The popular newspaper cartoon for the Hearst Sunday daily provided a rationalization of the explosion in maps that provide a continued basis for reflection on the scope of aerial bombardment, departing from the maps of worldly retreat of Japanese Empire on which American newspapers had focussed and were created by late August 1945 by the U.S. Army Information Branch, as if to justify the impact of one devastating attack.
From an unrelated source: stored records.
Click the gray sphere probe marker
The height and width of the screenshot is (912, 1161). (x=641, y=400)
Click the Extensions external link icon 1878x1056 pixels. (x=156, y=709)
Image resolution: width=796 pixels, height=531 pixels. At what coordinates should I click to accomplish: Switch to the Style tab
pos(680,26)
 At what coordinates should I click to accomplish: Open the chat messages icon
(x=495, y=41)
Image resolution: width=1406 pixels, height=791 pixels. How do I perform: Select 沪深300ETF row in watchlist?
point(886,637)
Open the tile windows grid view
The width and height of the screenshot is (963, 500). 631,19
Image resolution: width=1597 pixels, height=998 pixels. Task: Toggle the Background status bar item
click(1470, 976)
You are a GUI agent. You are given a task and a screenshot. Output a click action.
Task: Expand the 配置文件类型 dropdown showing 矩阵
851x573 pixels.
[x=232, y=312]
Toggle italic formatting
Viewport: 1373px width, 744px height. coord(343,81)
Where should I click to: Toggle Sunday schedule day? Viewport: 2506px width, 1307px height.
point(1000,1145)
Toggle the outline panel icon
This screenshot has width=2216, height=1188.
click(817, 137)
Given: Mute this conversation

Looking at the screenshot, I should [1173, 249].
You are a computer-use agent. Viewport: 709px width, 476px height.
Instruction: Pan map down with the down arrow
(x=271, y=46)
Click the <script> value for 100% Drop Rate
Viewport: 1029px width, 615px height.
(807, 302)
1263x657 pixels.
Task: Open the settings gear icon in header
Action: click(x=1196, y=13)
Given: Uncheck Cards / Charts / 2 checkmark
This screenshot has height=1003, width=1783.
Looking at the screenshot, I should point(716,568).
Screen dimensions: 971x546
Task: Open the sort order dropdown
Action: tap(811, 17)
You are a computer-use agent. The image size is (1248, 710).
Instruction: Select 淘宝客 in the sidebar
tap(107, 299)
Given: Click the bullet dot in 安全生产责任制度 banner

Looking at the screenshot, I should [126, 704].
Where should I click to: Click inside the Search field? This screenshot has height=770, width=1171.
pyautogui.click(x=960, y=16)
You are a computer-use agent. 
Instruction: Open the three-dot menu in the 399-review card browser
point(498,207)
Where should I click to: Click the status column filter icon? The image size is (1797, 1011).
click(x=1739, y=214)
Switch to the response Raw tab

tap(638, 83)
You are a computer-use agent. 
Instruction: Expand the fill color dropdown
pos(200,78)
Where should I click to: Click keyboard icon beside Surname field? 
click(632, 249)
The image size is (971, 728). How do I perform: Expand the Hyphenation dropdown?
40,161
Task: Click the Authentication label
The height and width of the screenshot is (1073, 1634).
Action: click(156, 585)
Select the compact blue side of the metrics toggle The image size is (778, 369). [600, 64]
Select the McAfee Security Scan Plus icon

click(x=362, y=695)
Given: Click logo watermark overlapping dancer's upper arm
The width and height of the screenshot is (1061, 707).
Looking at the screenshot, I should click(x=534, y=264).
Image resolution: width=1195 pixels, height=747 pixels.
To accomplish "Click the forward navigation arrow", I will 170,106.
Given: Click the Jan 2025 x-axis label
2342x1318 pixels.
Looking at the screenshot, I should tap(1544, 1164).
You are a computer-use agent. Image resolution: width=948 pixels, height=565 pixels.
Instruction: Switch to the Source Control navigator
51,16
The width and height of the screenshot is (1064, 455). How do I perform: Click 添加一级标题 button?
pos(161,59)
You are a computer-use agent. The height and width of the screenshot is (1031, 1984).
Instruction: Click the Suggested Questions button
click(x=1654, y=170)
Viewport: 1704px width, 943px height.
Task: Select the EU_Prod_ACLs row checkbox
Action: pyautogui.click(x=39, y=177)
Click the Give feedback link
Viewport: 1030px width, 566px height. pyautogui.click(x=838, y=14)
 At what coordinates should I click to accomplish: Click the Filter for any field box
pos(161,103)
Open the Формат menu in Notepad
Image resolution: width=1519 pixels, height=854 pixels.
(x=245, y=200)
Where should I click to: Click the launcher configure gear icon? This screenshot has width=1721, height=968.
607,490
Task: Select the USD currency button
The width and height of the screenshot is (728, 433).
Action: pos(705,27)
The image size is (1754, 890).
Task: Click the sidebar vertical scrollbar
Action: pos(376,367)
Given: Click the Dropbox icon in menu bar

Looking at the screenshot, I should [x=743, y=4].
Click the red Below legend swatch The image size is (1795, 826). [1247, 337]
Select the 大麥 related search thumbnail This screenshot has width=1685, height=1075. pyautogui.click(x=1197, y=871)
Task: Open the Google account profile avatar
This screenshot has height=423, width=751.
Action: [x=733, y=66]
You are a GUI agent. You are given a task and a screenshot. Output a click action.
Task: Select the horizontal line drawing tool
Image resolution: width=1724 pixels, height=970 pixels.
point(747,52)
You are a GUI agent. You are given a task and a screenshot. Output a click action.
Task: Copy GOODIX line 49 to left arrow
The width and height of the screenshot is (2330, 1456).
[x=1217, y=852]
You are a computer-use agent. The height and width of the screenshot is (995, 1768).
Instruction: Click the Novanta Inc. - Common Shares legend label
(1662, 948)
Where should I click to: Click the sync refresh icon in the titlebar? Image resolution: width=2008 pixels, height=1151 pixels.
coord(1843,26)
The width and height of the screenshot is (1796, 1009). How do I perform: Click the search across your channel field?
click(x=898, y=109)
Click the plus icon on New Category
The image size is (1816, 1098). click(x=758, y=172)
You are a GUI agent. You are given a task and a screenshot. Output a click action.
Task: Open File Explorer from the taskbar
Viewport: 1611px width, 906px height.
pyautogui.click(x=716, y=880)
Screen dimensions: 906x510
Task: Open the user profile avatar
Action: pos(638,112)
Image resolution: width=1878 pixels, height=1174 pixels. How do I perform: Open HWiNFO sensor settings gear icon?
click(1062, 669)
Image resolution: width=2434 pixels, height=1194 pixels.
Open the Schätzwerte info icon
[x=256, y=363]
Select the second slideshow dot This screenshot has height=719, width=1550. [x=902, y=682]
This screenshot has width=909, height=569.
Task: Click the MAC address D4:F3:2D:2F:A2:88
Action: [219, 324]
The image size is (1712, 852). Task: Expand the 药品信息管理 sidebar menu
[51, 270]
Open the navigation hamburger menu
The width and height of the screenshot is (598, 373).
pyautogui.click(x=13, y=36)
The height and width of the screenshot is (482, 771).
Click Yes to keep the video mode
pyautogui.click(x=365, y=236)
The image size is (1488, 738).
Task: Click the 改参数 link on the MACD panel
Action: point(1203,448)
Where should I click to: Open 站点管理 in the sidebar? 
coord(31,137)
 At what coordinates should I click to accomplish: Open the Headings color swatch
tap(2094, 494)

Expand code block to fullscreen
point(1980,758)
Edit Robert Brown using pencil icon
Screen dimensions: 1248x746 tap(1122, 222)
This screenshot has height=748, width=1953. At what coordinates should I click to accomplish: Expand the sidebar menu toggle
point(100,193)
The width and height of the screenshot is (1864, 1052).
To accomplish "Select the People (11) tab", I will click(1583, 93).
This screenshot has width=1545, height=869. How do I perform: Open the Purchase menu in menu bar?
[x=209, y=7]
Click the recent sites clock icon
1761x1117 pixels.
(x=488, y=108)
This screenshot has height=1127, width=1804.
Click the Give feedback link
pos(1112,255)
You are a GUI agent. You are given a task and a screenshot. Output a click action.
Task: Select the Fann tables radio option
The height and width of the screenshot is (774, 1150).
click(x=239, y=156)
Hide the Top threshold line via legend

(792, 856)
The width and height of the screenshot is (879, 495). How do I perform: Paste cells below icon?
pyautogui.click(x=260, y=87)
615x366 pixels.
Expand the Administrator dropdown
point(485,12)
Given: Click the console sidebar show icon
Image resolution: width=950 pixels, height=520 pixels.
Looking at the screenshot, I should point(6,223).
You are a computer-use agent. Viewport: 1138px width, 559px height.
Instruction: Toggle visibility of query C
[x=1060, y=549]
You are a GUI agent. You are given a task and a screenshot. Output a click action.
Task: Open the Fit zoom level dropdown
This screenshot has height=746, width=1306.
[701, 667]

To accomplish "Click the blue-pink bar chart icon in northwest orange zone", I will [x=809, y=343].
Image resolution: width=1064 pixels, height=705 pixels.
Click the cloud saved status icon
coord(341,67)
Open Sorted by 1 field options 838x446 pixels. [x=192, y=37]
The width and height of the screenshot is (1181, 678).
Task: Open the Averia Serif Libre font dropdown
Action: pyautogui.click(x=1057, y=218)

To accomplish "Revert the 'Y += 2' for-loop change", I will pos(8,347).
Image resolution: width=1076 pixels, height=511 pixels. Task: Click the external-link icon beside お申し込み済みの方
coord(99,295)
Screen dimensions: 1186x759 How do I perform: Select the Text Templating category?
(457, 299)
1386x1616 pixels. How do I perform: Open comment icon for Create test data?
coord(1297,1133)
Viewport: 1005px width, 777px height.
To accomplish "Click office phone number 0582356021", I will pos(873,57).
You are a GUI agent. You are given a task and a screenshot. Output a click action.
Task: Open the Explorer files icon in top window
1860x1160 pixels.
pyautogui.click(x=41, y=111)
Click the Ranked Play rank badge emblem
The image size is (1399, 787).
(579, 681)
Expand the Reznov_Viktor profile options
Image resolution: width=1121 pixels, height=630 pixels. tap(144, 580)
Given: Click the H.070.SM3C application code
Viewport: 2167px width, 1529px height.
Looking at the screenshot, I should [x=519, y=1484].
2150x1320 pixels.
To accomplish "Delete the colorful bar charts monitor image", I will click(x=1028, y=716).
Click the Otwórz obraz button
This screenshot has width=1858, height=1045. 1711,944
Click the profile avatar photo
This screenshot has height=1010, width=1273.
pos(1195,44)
University of North Texas Libraries
Many cartoons of the atomic bomb dropped by the U.S. Army were explicitly racist or misguidedly celebratory. This famous front-pager made open reference, perhaps fitting Chicago, where Rand McNally was based, as the spherical projection enabled dominance of aerial space and mastery of the virtual space of air strikes: the globe was now not inhabited by people, but a spherical surface over which one flew. And while the sign planted on the unidentified island of Oahu is suggested to be the site of the spent match that started it all, omitting that the 1941 aerial attack was staged on a military base–Pearl Harbor–rather than on a civilian population. The colors of the apocalyptic conflagration are muted, as we see only harm coming to the scattered limbs and bloodied knife of a caricature of the Japanese soldier scattered in a stratosphere.